U.S. Secretary of State Condoleezza Rice accepted on Friday the United States had probably made thousands of errors in Iraq but defended the overall strategy of removing Saddam Hussein.The military, who deserve better treatment than they get at the hands of Republicans, is in charge of tactics. The civilian policy makers in Washington are responsible for stategy. Secretary Rice no doubt thought she was being quite progressive, since she was admitting to any mistake at all - admittedly a big step for this administration. But she was, in fact, putting the burden of responsiblity for Iraq's lamentable state on the military. When I heard that comment, I reacted as if I had smelled something foul, like being a 12 year old forced to clean out the cooler after a few too many hot days. Her comments were on March 31, and General Newbold spoke out on April 9.
"Yes, I know we have made tactical errors, thousands of them," she said in answer to a question over whether lessons had been learned since the U.S.-led invasion of Iraq in 2003.
And since this whole General's Revolt storyline has focused on one man, Donald Rumsfeld, I think we can introduce one of the Secretary's valuable Rules under the heading Keeping Your Bearings in the White House:
When asked for your views, by the press or others, remember that what they really want to know is the president's views.President Bush and Condoleezza Rice have a widely reported close relationship. They finish each other's sentences. Her views most certainly reflect his, and that's why it's politically dangerous.
This is why the Revolt hurts military-civilian relations: because the civilians are politicians. The plain truth - that there were strategic errors made again and again - is politically devastating and so must be fought by the administration, thereby pitting the two groups against each other. When the inevitable blame game comes for the failure of the Iraq misadventure it will be politically devastating for the military to say that it was the civilian leadership that was making strategic errors, rather than military leaders making tactical ones.

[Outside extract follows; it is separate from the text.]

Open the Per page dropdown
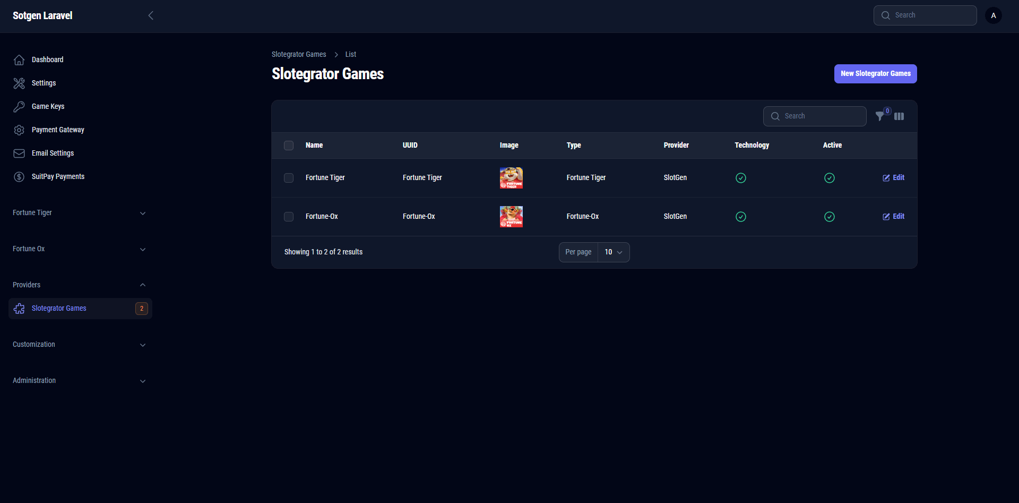[613, 252]
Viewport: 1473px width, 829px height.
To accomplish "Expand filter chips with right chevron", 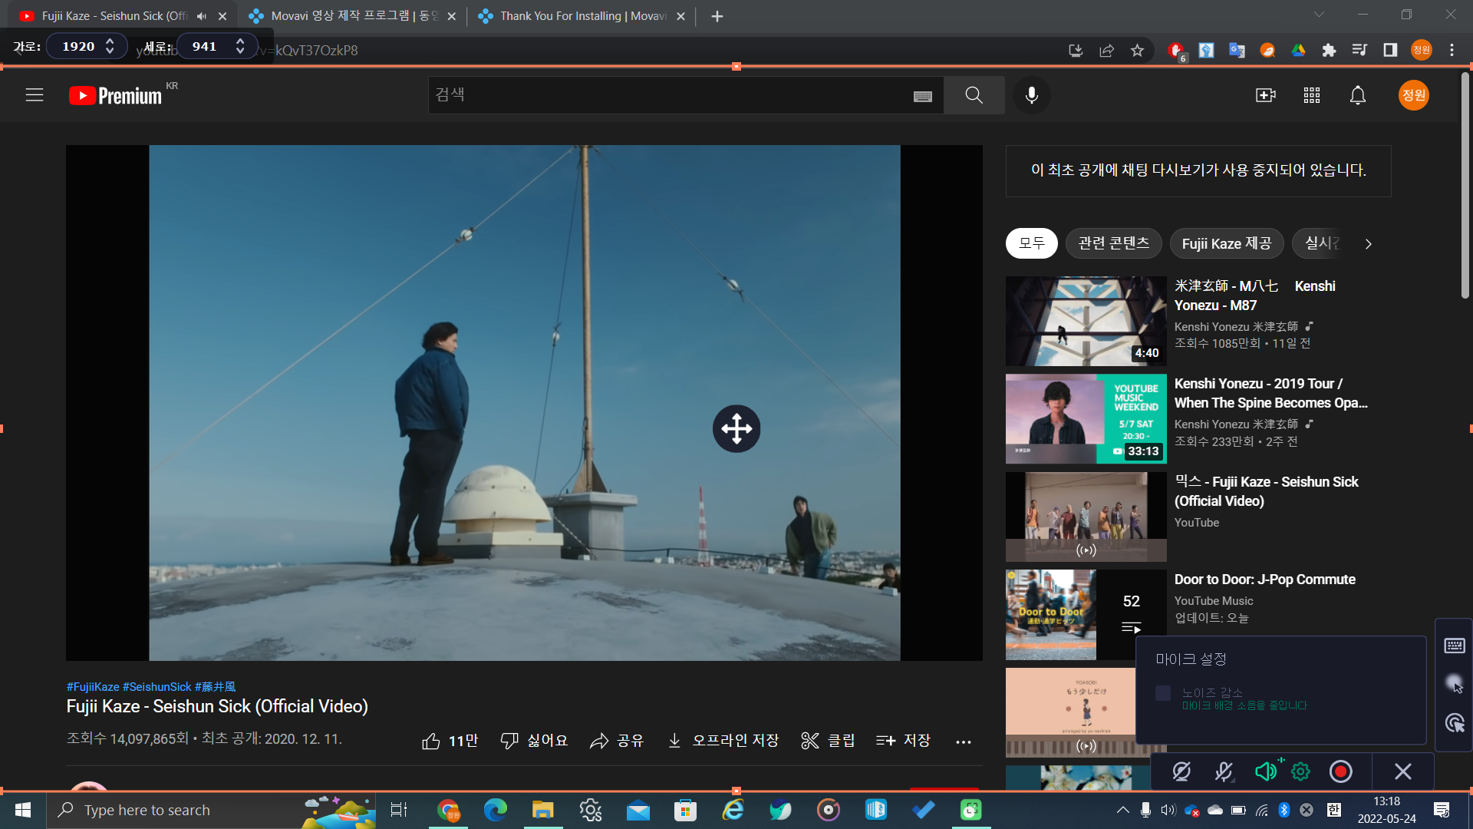I will pos(1368,244).
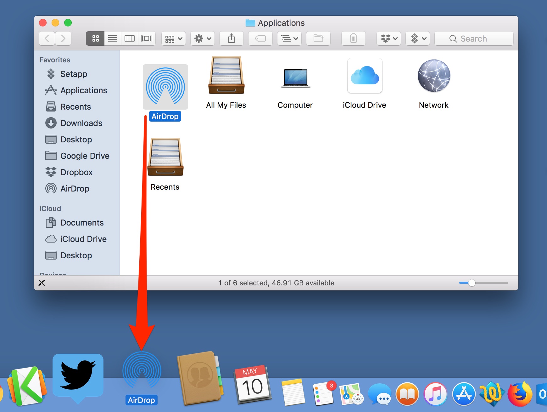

Backed into that corner, out comes the caricatured response that is almost too predictable at this point. On Fox News, which I was watching as I was waiting for Fox News Sunday to come on, the Generals were being discussed on a segment moderated by Page Hopkins. The guests were "strategists" - a Republican and a Democratic. The Democrat's statement didn't strike me as anything out of the ordinary, but my ears perked up when the Republican started responding. This middleaged woman was calling retired generals "Ninnies!" Actually using the word "ninnies!" Poor Page Hopkins gasped in astonishment off-camera. She went so far as to say that speaking out now was an act of cowardice, since they didn't say anything while they were still in a place to do something about it, thereby calling a number of them liars as well. She got in at least one more Ninny-call before a break, and poor Page had to gasp over and over. It was remarkable.
The responsibilty for all facets of the Iraq debacle rests on the civilian policy makers in Washington. We cannot allow the military to be tarnished like it was after Vietnam when it was the Bush Administration at fault.